┌─ THE INPUT
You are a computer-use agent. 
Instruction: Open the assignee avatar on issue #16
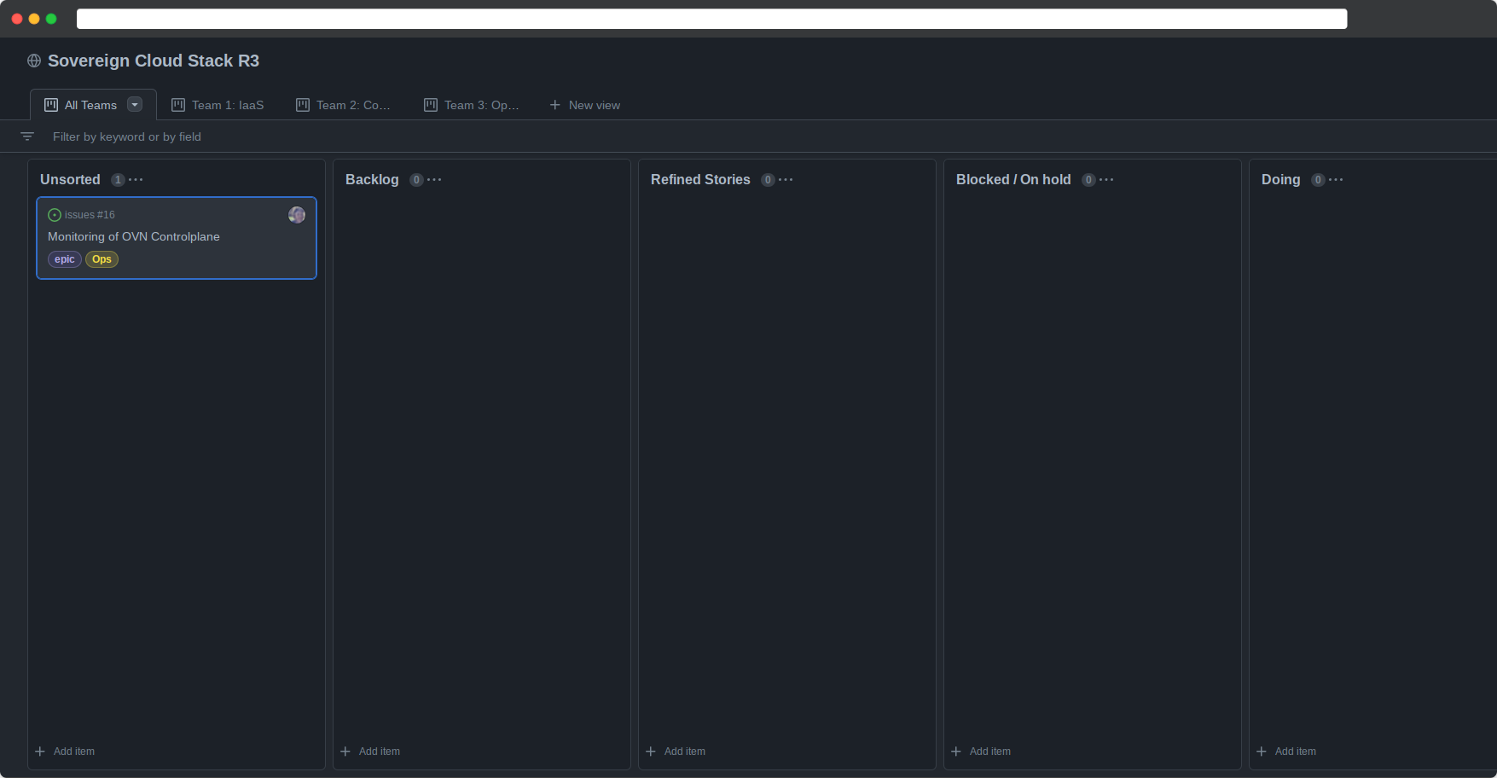pyautogui.click(x=297, y=215)
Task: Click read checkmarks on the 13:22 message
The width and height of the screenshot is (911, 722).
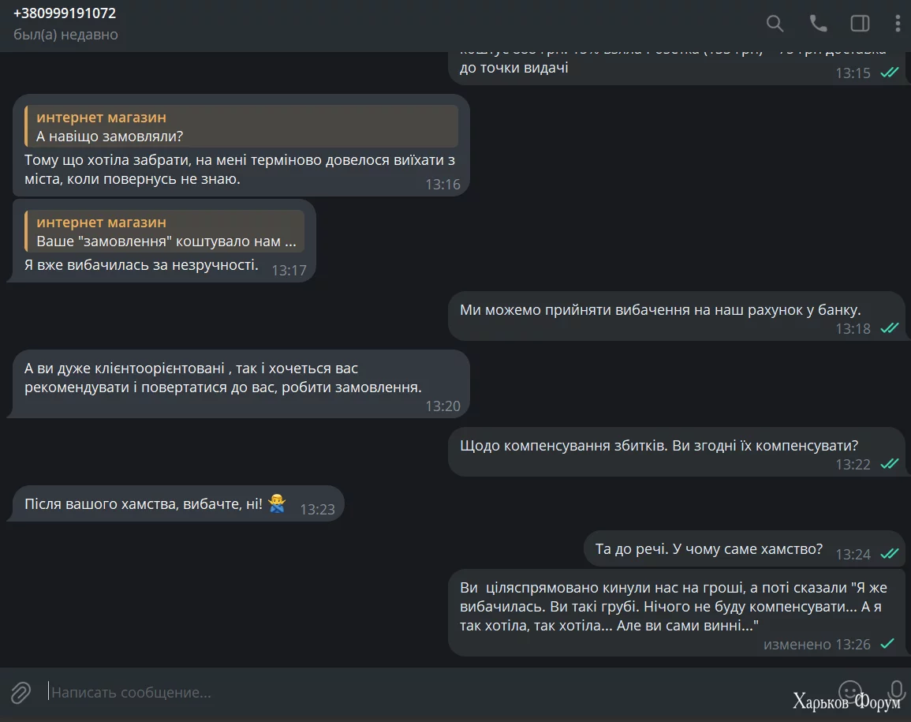Action: pyautogui.click(x=890, y=464)
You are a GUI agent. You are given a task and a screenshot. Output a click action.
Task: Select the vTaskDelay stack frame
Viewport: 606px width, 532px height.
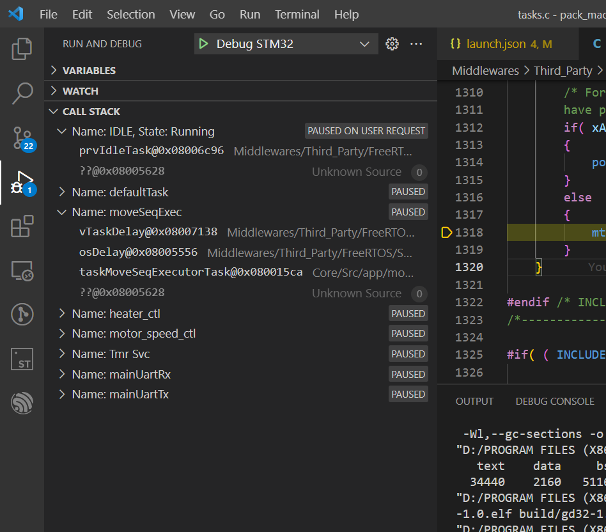click(x=148, y=232)
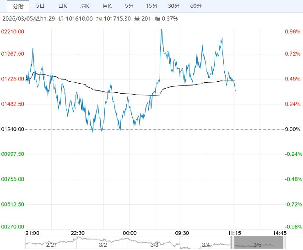This screenshot has width=303, height=250.
Task: Switch to the 周K weekly chart tab
Action: 85,6
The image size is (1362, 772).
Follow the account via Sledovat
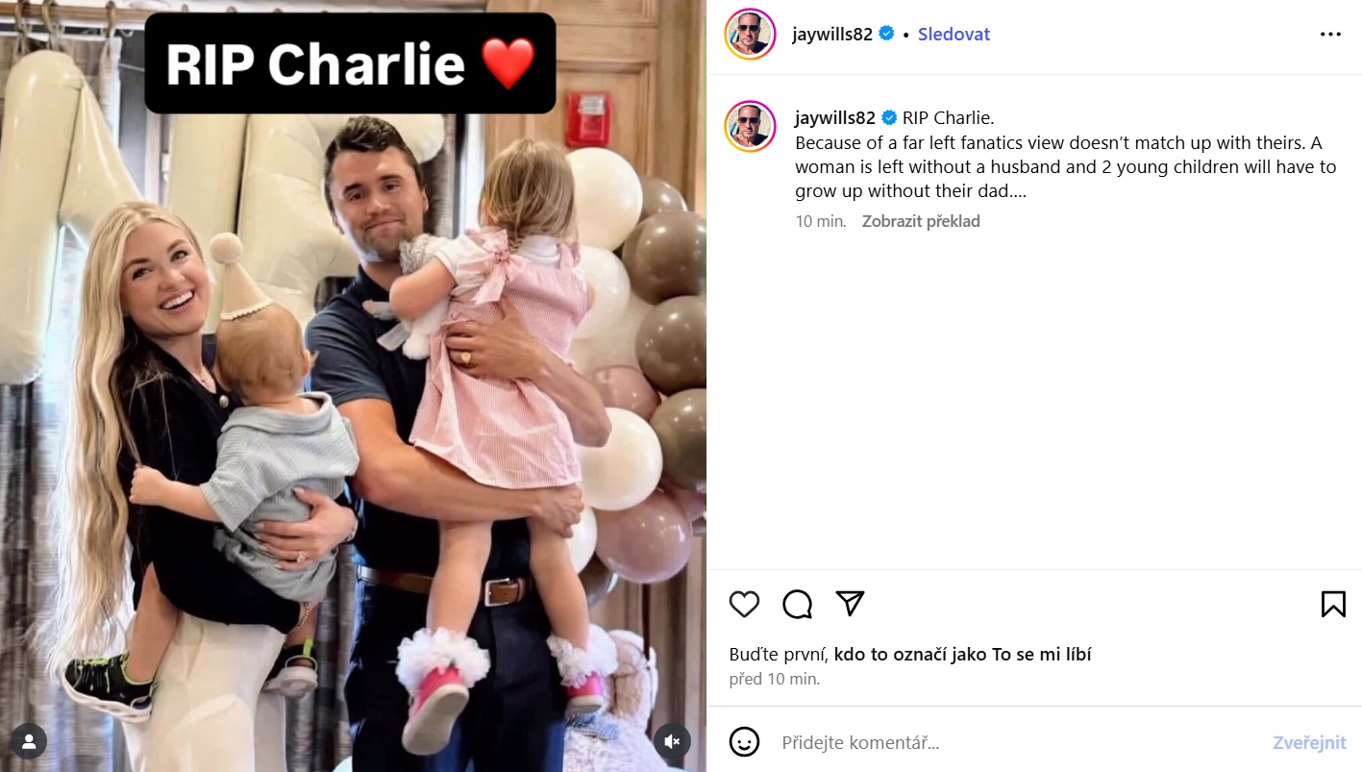(x=953, y=35)
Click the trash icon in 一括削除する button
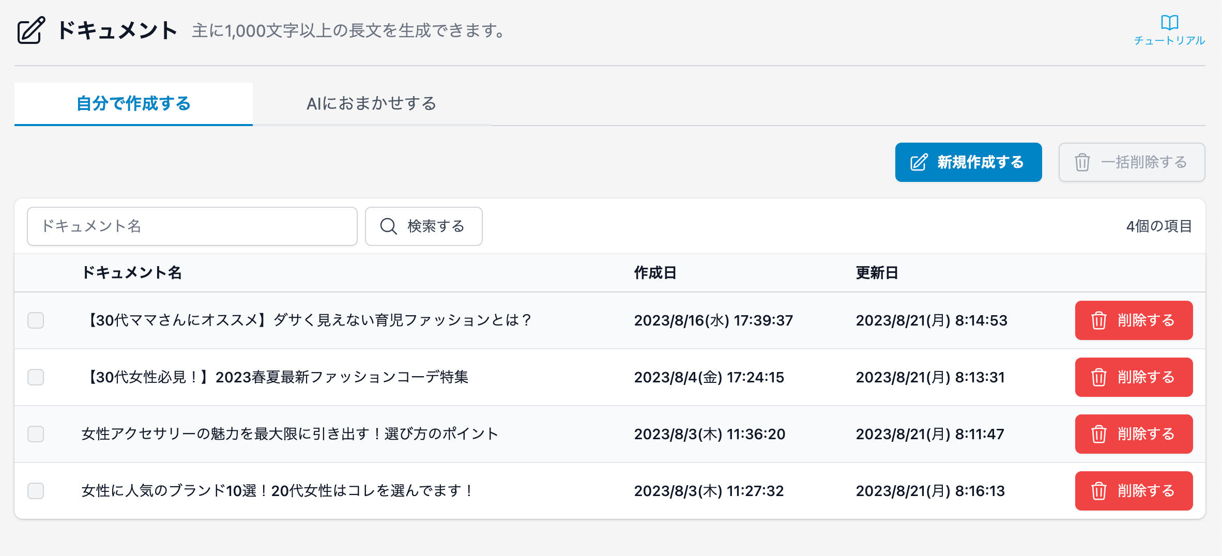The height and width of the screenshot is (556, 1222). (1082, 162)
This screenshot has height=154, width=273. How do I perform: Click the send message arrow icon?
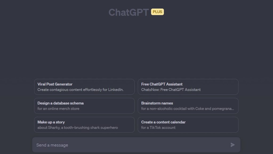click(x=232, y=145)
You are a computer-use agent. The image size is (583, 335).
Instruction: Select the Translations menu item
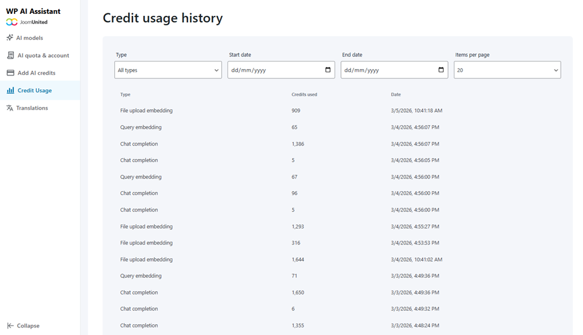(x=32, y=108)
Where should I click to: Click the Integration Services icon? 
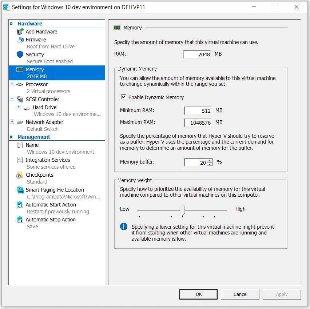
└─
## AIM
Can you reproduce the listing above with every "Instruction" swapped for "Goal", keeping everything else the same and leaving out the pictures?

## EXERCISE RESPONSE
You are a computer-use agent. 
Goal: Open the assignee avatar on issue #16
pyautogui.click(x=297, y=215)
Task: Click read checkmarks on the 13:22 message
The width and height of the screenshot is (911, 722).
Action: pyautogui.click(x=890, y=464)
You are a GUI agent. You are given a task and a screenshot. Output a click action.
Task: Select the vTaskDelay stack frame
Viewport: 606px width, 532px height.
click(x=148, y=232)
This screenshot has width=303, height=250.
Task: Switch to the 周K weekly chart tab
Action: 85,6
The image size is (1362, 772).
Follow the account via Sledovat
(x=953, y=35)
Click the trash icon in 一括削除する button
The height and width of the screenshot is (556, 1222). (1082, 162)
This screenshot has height=154, width=273. How do I perform: Click the send message arrow icon?
click(x=232, y=145)
You are a computer-use agent. The image size is (583, 335).
Goal: Select the Translations menu item
(x=32, y=108)
Where should I click to: Click the Integration Services icon? 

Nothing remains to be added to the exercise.